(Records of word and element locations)
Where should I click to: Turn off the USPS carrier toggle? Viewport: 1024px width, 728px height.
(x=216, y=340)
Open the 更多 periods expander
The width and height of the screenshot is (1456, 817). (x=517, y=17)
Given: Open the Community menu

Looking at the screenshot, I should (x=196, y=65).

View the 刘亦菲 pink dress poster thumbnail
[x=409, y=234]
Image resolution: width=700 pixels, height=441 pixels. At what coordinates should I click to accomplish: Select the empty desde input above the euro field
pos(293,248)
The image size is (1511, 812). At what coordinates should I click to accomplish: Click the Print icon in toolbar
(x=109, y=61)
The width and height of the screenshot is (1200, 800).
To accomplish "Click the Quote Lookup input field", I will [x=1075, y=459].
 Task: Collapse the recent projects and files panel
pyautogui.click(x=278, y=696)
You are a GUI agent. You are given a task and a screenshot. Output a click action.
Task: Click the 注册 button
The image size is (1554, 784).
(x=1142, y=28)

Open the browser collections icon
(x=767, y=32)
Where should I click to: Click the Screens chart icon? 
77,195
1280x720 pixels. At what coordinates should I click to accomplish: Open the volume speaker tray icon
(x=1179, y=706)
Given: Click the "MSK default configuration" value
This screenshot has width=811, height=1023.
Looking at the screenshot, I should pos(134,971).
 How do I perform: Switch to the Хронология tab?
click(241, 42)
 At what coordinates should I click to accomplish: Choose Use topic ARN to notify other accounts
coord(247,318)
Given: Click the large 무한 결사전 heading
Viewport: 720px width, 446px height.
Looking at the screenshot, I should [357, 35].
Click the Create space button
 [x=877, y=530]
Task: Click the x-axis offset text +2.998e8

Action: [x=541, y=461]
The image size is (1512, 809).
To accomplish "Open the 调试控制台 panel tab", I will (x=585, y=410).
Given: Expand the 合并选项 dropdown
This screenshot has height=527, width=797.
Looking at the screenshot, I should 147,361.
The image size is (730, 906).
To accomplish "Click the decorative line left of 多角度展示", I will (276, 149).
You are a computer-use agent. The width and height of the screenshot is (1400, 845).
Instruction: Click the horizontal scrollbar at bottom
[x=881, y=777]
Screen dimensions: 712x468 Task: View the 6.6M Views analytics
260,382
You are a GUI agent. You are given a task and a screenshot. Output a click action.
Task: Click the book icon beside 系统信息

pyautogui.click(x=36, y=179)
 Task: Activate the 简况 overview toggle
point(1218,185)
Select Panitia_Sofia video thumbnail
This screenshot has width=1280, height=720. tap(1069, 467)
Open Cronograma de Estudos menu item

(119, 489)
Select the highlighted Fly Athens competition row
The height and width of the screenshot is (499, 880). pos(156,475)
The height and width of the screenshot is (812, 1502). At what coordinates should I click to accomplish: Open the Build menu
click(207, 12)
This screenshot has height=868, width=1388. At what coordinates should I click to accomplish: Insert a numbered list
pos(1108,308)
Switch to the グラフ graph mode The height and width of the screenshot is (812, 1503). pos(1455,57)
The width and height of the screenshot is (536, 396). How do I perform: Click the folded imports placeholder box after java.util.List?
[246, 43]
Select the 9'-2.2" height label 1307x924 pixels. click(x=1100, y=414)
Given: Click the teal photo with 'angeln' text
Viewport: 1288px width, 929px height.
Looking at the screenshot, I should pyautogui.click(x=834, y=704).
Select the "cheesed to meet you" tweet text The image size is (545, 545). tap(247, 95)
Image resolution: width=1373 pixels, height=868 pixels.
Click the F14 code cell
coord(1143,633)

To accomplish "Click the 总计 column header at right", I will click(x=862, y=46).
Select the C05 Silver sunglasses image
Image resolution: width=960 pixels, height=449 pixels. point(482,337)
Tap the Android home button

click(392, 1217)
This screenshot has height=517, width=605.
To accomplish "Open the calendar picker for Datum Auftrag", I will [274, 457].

Exercise details:
Put the part of the records that opens with the line containing "Task: Collapse the" and closes with the line containing "(x=1142, y=28)" into a Markdown table with the columns Row and Line. Give each non-blank line its own numbered row.

Answer to the problem:
| Row | Line |
|---|---|
| 1 |  Task: Collapse the recent projects and files panel |
| 2 | pyautogui.click(x=278, y=696) |
| 3 | You are a GUI agent. You are given a task and a screenshot. Output a click action. |
| 4 | Task: Click the 注册 button |
| 5 | The image size is (1554, 784). |
| 6 | (x=1142, y=28) |